** START Dataset entries **

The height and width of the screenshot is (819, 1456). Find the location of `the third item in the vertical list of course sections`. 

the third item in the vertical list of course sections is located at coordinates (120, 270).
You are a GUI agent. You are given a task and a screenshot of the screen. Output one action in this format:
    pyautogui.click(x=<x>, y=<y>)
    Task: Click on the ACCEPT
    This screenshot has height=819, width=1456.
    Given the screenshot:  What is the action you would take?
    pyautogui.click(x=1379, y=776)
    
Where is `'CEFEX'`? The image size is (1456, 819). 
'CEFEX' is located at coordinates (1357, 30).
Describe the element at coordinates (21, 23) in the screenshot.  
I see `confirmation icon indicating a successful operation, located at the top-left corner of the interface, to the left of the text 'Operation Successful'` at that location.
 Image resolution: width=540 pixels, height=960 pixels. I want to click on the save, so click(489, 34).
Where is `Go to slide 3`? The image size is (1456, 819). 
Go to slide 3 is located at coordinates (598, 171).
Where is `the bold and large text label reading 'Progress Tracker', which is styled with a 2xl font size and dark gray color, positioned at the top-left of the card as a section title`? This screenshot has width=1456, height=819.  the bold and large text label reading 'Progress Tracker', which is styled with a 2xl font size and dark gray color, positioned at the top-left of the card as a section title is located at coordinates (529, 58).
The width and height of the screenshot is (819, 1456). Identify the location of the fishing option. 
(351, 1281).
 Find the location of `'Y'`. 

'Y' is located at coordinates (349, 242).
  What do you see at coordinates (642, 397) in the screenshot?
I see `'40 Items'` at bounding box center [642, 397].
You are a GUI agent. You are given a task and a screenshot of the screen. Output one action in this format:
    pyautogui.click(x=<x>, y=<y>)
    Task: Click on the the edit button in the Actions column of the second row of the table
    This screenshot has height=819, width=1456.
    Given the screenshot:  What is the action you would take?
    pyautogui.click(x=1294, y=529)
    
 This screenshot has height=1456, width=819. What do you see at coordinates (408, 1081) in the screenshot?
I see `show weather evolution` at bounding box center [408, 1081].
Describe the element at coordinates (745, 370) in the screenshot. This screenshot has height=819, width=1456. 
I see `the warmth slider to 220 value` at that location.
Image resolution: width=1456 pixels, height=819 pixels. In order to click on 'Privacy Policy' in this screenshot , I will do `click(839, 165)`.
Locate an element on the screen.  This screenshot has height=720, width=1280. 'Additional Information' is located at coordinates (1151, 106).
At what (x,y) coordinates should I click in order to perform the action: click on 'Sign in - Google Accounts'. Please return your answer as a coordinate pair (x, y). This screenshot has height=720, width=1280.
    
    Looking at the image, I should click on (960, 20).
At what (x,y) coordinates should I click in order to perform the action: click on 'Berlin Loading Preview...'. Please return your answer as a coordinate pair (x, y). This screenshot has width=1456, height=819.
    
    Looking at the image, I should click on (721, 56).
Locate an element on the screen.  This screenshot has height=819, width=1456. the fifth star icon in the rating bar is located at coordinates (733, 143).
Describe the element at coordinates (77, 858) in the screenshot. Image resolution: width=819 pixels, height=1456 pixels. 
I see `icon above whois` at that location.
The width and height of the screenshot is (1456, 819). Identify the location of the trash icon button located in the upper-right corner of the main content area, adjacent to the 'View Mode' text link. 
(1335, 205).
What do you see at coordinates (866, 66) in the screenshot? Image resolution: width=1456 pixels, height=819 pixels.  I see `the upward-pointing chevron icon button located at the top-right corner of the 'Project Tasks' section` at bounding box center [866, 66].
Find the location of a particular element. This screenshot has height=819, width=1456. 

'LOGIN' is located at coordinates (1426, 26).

** END Dataset entries **

### Description of the task
Return the listing above exactly as it stands, line for line, without changing anything.

### The response
The height and width of the screenshot is (819, 1456). Find the location of `the third item in the vertical list of course sections`. 

the third item in the vertical list of course sections is located at coordinates (120, 270).
You are a GUI agent. You are given a task and a screenshot of the screen. Output one action in this format:
    pyautogui.click(x=<x>, y=<y>)
    Task: Click on the ACCEPT
    This screenshot has height=819, width=1456.
    Given the screenshot:  What is the action you would take?
    pyautogui.click(x=1379, y=776)
    
Where is `'CEFEX'`? The image size is (1456, 819). 
'CEFEX' is located at coordinates (1357, 30).
Describe the element at coordinates (21, 23) in the screenshot.  
I see `confirmation icon indicating a successful operation, located at the top-left corner of the interface, to the left of the text 'Operation Successful'` at that location.
 Image resolution: width=540 pixels, height=960 pixels. I want to click on the save, so click(489, 34).
Where is `Go to slide 3`? The image size is (1456, 819). 
Go to slide 3 is located at coordinates (598, 171).
Where is `the bold and large text label reading 'Progress Tracker', which is styled with a 2xl font size and dark gray color, positioned at the top-left of the card as a section title`? This screenshot has width=1456, height=819.  the bold and large text label reading 'Progress Tracker', which is styled with a 2xl font size and dark gray color, positioned at the top-left of the card as a section title is located at coordinates (529, 58).
The width and height of the screenshot is (819, 1456). Identify the location of the fishing option. 
(351, 1281).
 Find the location of `'Y'`. 

'Y' is located at coordinates (349, 242).
  What do you see at coordinates (642, 397) in the screenshot?
I see `'40 Items'` at bounding box center [642, 397].
You are a GUI agent. You are given a task and a screenshot of the screen. Output one action in this format:
    pyautogui.click(x=<x>, y=<y>)
    Task: Click on the the edit button in the Actions column of the second row of the table
    This screenshot has height=819, width=1456.
    Given the screenshot:  What is the action you would take?
    pyautogui.click(x=1294, y=529)
    
 This screenshot has height=1456, width=819. What do you see at coordinates (408, 1081) in the screenshot?
I see `show weather evolution` at bounding box center [408, 1081].
Describe the element at coordinates (745, 370) in the screenshot. This screenshot has height=819, width=1456. 
I see `the warmth slider to 220 value` at that location.
Image resolution: width=1456 pixels, height=819 pixels. In order to click on 'Privacy Policy' in this screenshot , I will do `click(839, 165)`.
Locate an element on the screen.  This screenshot has height=720, width=1280. 'Additional Information' is located at coordinates (1151, 106).
At what (x,y) coordinates should I click in order to perform the action: click on 'Sign in - Google Accounts'. Please return your answer as a coordinate pair (x, y). This screenshot has height=720, width=1280.
    
    Looking at the image, I should click on (960, 20).
At what (x,y) coordinates should I click in order to perform the action: click on 'Berlin Loading Preview...'. Please return your answer as a coordinate pair (x, y). This screenshot has width=1456, height=819.
    
    Looking at the image, I should click on (721, 56).
Locate an element on the screen.  This screenshot has height=819, width=1456. the fifth star icon in the rating bar is located at coordinates (733, 143).
Describe the element at coordinates (77, 858) in the screenshot. Image resolution: width=819 pixels, height=1456 pixels. 
I see `icon above whois` at that location.
The width and height of the screenshot is (1456, 819). Identify the location of the trash icon button located in the upper-right corner of the main content area, adjacent to the 'View Mode' text link. 
(1335, 205).
What do you see at coordinates (866, 66) in the screenshot? Image resolution: width=1456 pixels, height=819 pixels.  I see `the upward-pointing chevron icon button located at the top-right corner of the 'Project Tasks' section` at bounding box center [866, 66].
Find the location of a particular element. This screenshot has height=819, width=1456. 

'LOGIN' is located at coordinates (1426, 26).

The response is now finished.